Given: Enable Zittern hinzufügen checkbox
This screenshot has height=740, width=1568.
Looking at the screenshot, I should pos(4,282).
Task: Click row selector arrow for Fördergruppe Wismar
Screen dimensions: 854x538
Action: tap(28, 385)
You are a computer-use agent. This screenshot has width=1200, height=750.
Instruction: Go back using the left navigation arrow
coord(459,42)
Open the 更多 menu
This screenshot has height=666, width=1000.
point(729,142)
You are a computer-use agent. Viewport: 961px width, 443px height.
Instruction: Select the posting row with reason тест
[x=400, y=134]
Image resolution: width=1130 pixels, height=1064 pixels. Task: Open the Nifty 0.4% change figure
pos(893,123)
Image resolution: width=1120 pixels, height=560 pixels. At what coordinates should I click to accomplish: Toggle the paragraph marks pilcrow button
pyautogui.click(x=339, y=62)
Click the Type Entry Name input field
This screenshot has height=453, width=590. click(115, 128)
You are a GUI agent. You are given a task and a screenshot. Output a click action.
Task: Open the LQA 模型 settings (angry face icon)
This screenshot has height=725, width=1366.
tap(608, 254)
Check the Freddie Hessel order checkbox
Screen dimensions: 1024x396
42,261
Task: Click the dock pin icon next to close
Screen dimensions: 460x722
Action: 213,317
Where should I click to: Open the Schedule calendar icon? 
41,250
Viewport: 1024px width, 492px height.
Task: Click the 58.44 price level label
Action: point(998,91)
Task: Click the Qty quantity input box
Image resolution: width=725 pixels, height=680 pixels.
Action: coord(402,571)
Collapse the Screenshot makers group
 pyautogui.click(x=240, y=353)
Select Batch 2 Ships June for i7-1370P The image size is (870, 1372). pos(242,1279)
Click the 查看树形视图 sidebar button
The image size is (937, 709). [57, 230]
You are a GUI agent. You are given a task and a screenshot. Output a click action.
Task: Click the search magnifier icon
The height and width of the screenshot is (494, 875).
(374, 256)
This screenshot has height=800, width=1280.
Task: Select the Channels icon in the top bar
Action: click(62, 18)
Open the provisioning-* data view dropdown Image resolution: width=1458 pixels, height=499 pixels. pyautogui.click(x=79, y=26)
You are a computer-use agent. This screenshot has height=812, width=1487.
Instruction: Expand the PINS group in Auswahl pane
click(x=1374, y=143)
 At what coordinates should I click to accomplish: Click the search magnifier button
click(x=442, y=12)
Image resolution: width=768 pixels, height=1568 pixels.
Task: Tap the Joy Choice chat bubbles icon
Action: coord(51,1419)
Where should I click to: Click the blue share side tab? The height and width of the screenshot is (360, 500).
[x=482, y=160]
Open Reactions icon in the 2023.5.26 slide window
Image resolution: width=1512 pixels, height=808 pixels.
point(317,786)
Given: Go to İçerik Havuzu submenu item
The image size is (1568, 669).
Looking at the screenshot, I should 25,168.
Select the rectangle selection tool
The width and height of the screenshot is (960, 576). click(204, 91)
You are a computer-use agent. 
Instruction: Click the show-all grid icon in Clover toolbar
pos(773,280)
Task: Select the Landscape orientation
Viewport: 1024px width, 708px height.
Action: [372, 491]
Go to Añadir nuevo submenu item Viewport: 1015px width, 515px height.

### Work required
What you return should match, exactly, the stretch of the listing above that runs from the line with "Given: Go to İçerik Havuzu submenu item" to its last line.

### Task result
Given: Go to İçerik Havuzu submenu item
The image size is (1568, 669).
Looking at the screenshot, I should 25,168.
Select the rectangle selection tool
The width and height of the screenshot is (960, 576). click(204, 91)
You are a computer-use agent. 
Instruction: Click the show-all grid icon in Clover toolbar
pos(773,280)
Task: Select the Landscape orientation
Viewport: 1024px width, 708px height.
Action: [372, 491]
Go to Añadir nuevo submenu item Viewport: 1015px width, 515px height.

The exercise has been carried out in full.